Check Off Step 4: when your car is posted online or through whatever advertising means you’ve deemed best.
Step 5: Show Off
After posting your car, you’re going to start receiving lots of emails requesting more information. Pro tip: set up a separate email account just for this step, you don’t want to clog your regular email with tons of additional car-related emails. At this point, you need to set-up times to show the car to potential buyers and you also need to be aware of the inherent risks of selling things online. Be careful with who you give your information to, and never be alone when a potential buyer comes to see the car.

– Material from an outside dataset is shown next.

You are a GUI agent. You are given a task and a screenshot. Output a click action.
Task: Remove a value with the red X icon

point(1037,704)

When you do meet the potential buyer, have a recent mechanic’s report of your car to give the buyer confidence that the car is in good working order. They may want to take the car to their mechanic for a once over, and you’ll have to decide if you’re comfortable with that (you can always arrange to go with them). Remember, they are taking a big risk buying a used car from someone they don’t know, so be as honest as possible and remember that karma will get you in the end, so don’t be a sleazeball and lie about any aspect of the car. By all means, highlight the great aspects of your car and what a terrific owner you are, but if there are issues they should be aware of, just tell them upfront.
Check off Step 5: when you’ve met a potential buyer or two and have had an honest discussion about the car
Step 6: It’s Not All or Nothing
Look, everyone knows that when it comes to buying a car, whether you’re taking part in a private sale or at a dealership, you have to negotiate. It just comes with the territory. So don’t be offended when the buyer asks you to drop the price. Be flexible. Don’t sell yourself short, but don’t leave yourself high and dry either. Find a price that you’re happy with and stick to that, but throw in a little wiggle room.

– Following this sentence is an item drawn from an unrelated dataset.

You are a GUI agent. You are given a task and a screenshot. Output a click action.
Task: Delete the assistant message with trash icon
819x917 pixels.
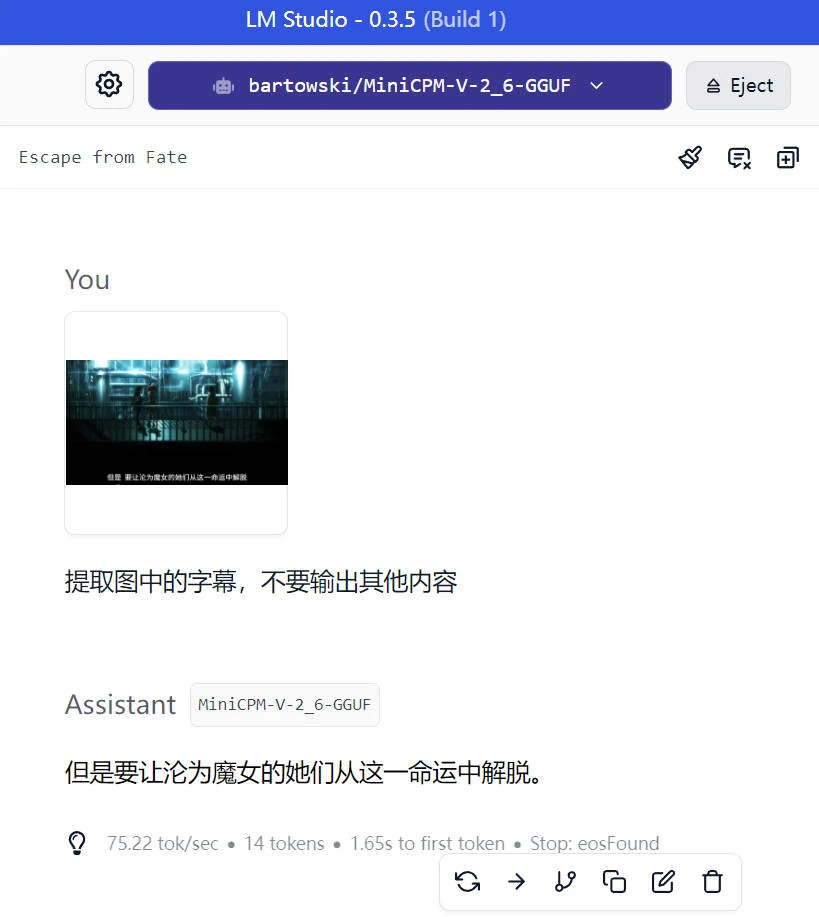tap(712, 881)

Check off Step 6: when you’ve reached a price you’re both happy with
Step 7: Hand Over the Keys
And you’re done! You’ve successfully advertised your car, found a buyer, negotiated a price, and now you just have to wrap up the last few details. Here’s what you have to know: every state handles car sales differently, so you must look up the rules for your state. In general though, you’re going to complete the bill of sale and sign over the title to your car, complete the release of liability paperwork, and hand over the warranty and maintenance documents. Carefully look over all of these documents and conceal any of your personal information… as trustworthy as your buyer seems, you never know who might buy the car from that person. Be smart and protect yourself against fraud.
Most importantly – get your money! Cashier’s checks or cash only… do NOT take a check – if it bounces, you might be out of luck.
Check off Step 7: when you’ve got cash-in-hand and no car in the driveway.
Congratulations! Now go get yourself a new car!